1 Unsterile venipuncture techniques.

2 Contamination of equipment during manufacture.

3 Failure to keep the site clean or to change IV equipment regularly.

(b) Transmission from another infected part of the body to the infusion site.

(c) Introduction of contaminants while irrigating or manipulating an occluded, leaking, or infiltrated catheter.

(2) Signs and symptoms of infection.

(a) Swelling, redness, and soreness around the infusion site.

(b) A yellowish, foul-smelling discharge from the venipuncture site.

(c) Rise in the patient's temperature and pulse rate.

(3) Intervention measures for suspected infection.

(a) Report observations to the supervisor.

(b) Save the IV equipment for possible laboratory analysis IAW local policy.

(c) Document all of your observations and actions.

(4) Preventive measures against infection.

(a) Use rigid aseptic techniques when initiating and maintaining an IV.

(b) Anchor the catheter firmly with tape.

(c) Check the vein at least once each shift for evidence of tenderness and other signs of inflammation.

f. Disturbance of infusion. This is any disturbance or failure of the infusion apparatus to deliver proper prescribed solution infusion rate.

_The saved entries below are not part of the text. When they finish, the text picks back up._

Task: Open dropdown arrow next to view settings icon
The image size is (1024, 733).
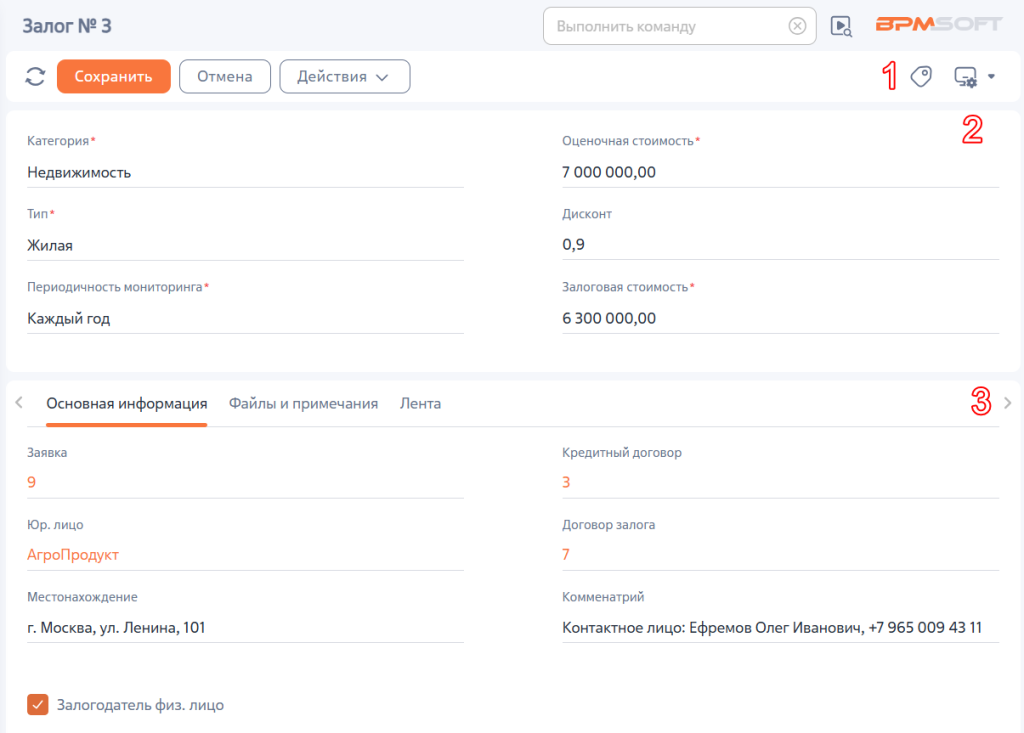Action: (991, 76)
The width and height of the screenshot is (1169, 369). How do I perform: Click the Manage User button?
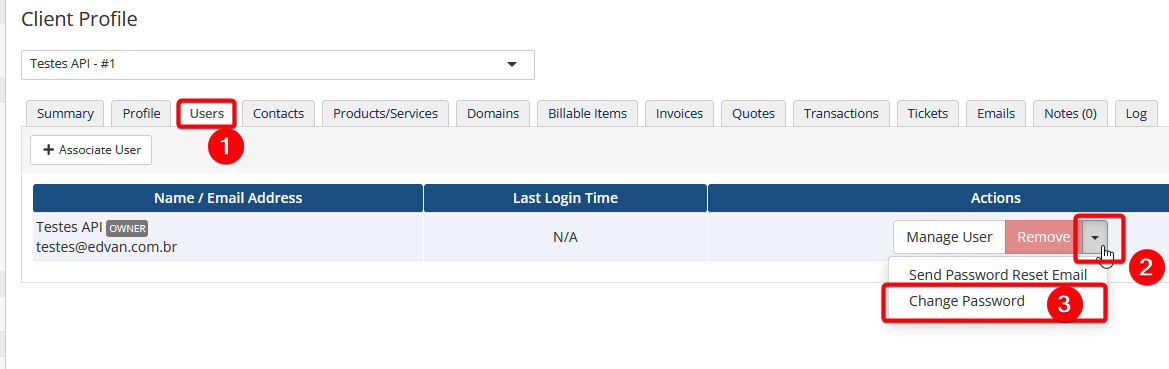tap(949, 237)
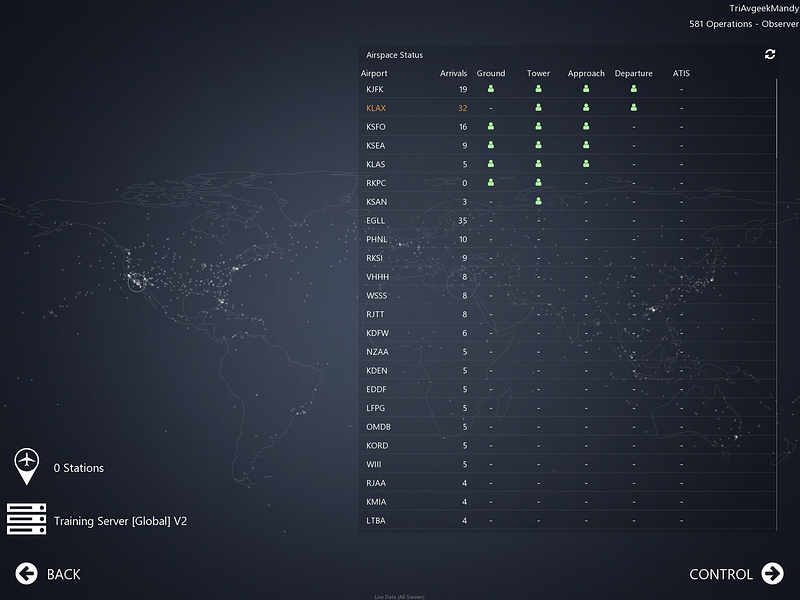Sort by the Arrivals column header
Image resolution: width=800 pixels, height=600 pixels.
[x=453, y=73]
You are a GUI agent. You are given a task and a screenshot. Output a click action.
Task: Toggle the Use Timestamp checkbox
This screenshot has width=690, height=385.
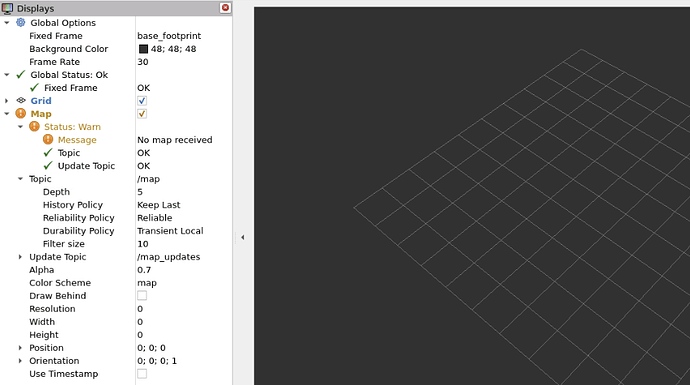click(142, 374)
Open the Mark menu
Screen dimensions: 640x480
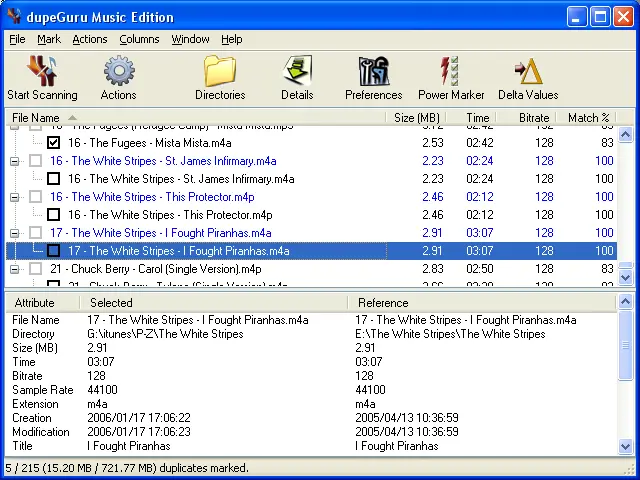49,39
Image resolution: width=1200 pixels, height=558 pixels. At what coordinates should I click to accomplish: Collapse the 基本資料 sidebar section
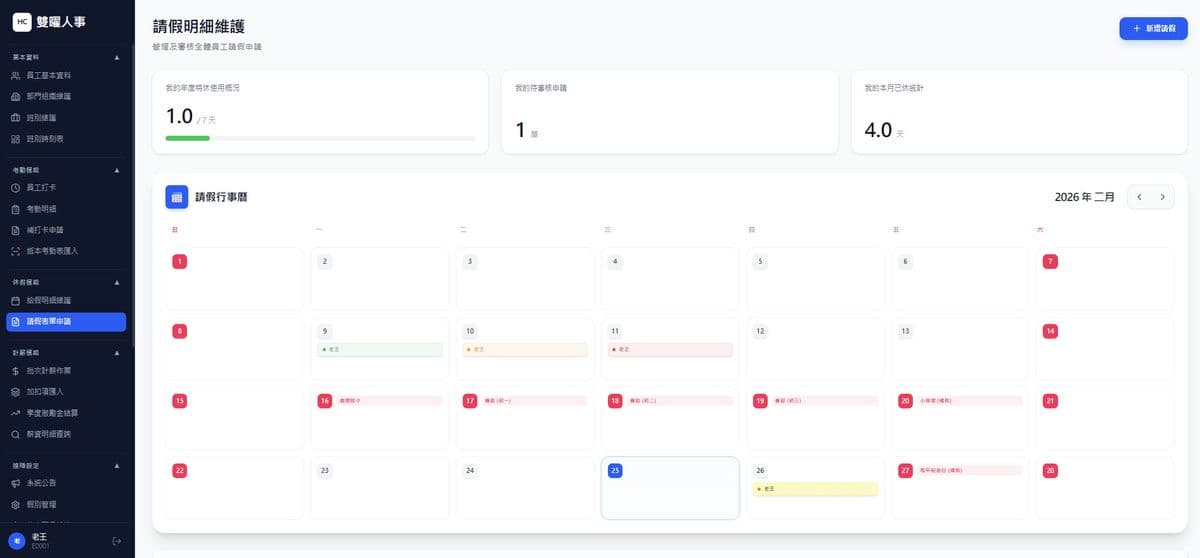point(117,57)
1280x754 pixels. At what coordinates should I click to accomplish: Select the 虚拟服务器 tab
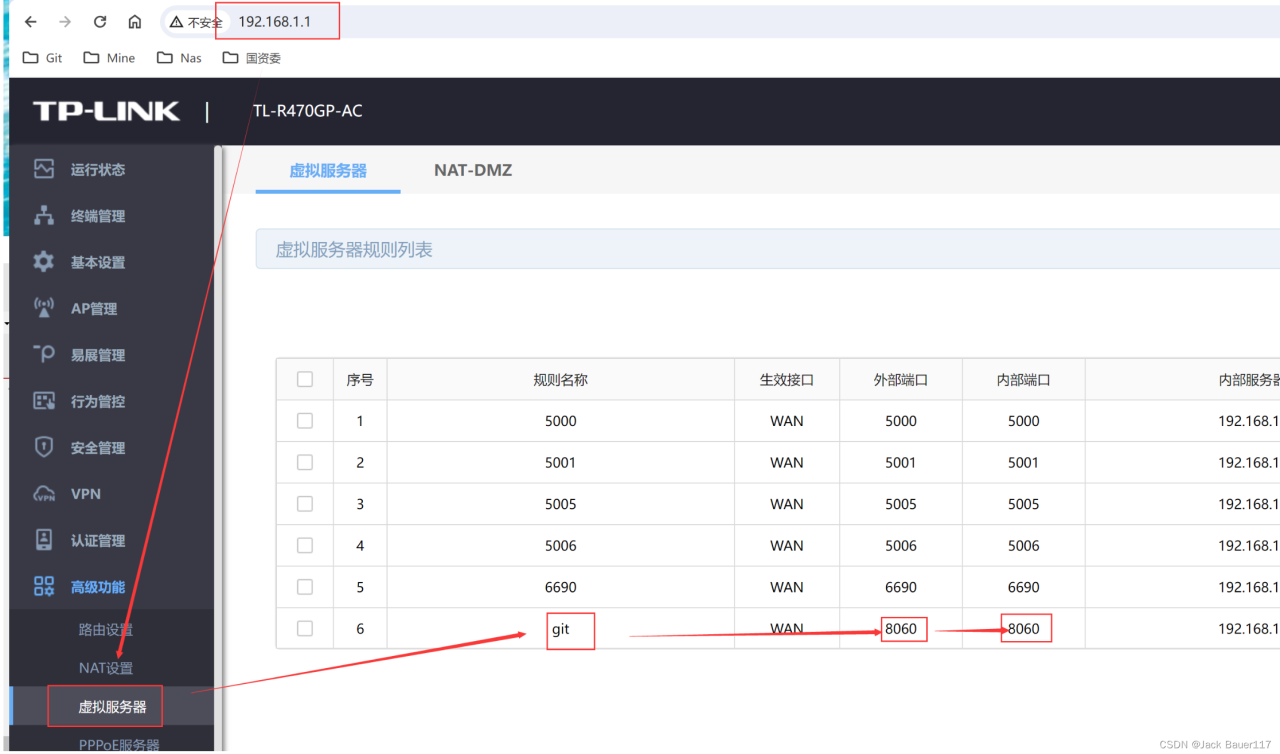point(328,170)
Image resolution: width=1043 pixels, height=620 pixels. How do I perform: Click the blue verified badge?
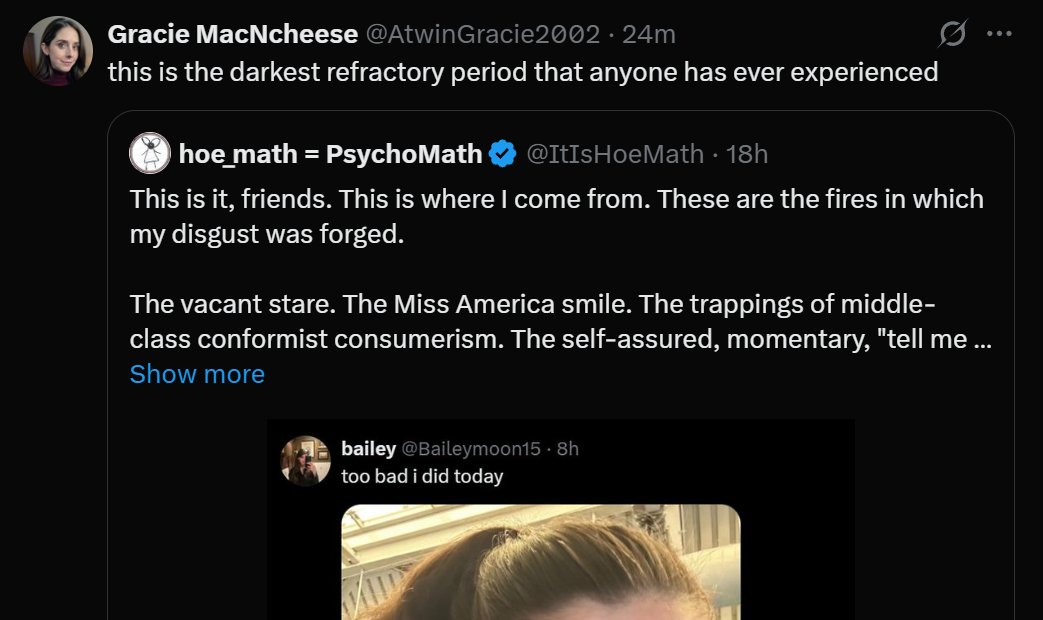click(502, 154)
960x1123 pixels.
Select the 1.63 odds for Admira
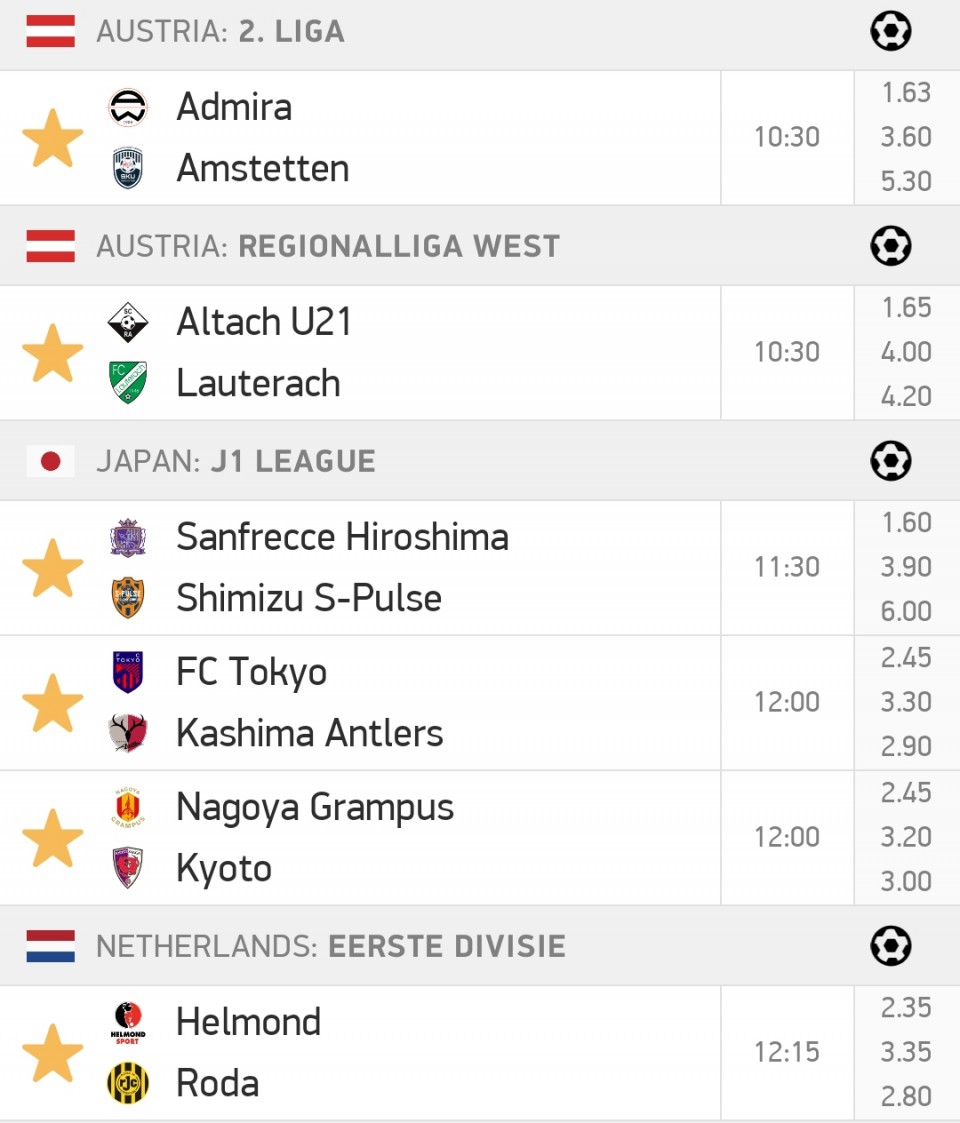[x=906, y=92]
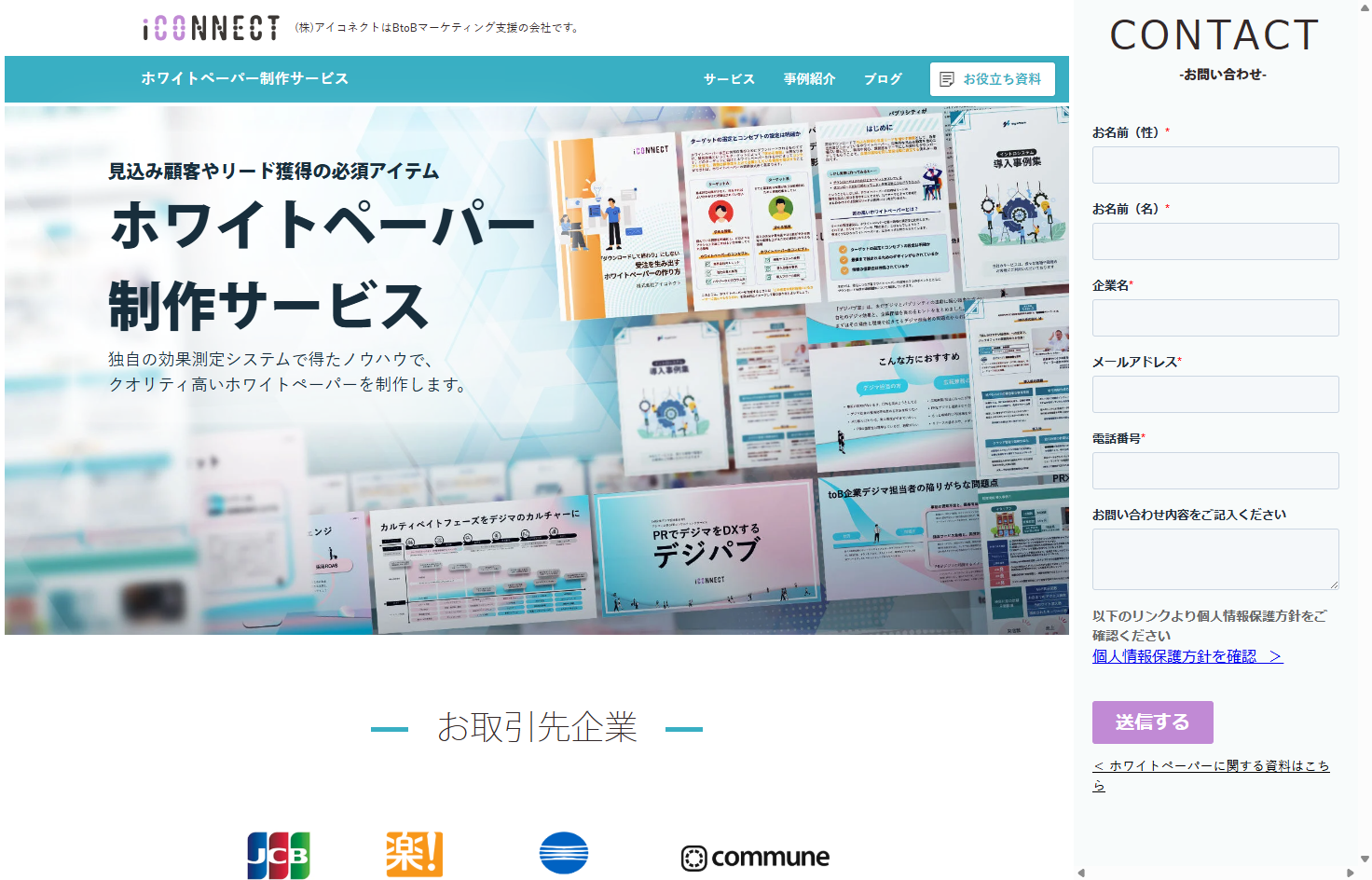Viewport: 1372px width, 880px height.
Task: Click the scrollbar up arrow
Action: coord(1365,7)
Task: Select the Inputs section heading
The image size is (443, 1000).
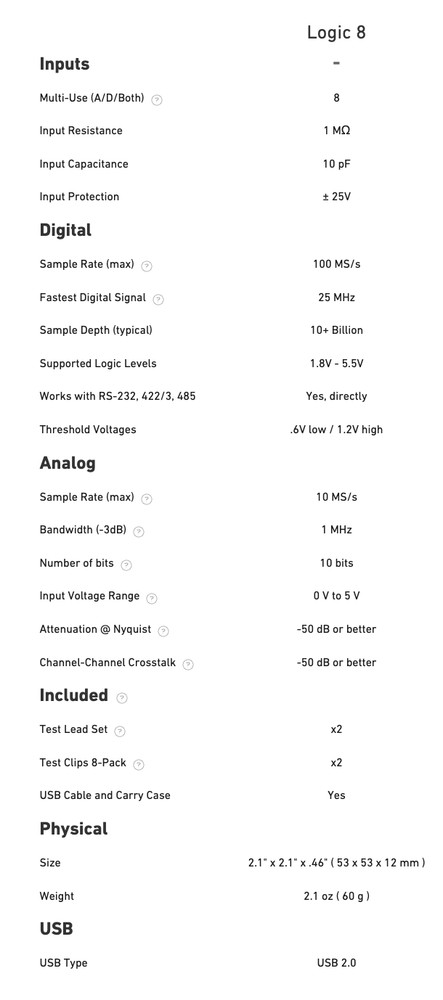Action: (64, 64)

(1) Signs of disturbance in the infusion.

(a) Flow rate slowing down or speeding up.

(b) Solution flow stopping.

(2) Intervention measures for a disturbance of infusion.

(a) Frequent observations of flow rate and equipment.

(b) If flow rate disturbance is noted, attempt to locate the cause and perform follow-up action. Some causes and follow-up actions are given below.

1 Solution container is empty. Stop flow and notify supervisor.

2 Drip chamber is less than half full. Squeeze the drip chamber until it is half full.

3 Control clamp is closed. Readjust clamp to restore prescribed drip rate and notify the supervisor.

4 Defect in equipment. Report the defect immediately to the supervisor.

5 Tubing is kinked or caught under patient. Untangle the line or reposition patient so that the solution flows through the tube at the prescribed rate. Monitor for correct flow and rate.

6 Catheter is bent or compressed in the vein. Reposition the extremity and splint area if necessary.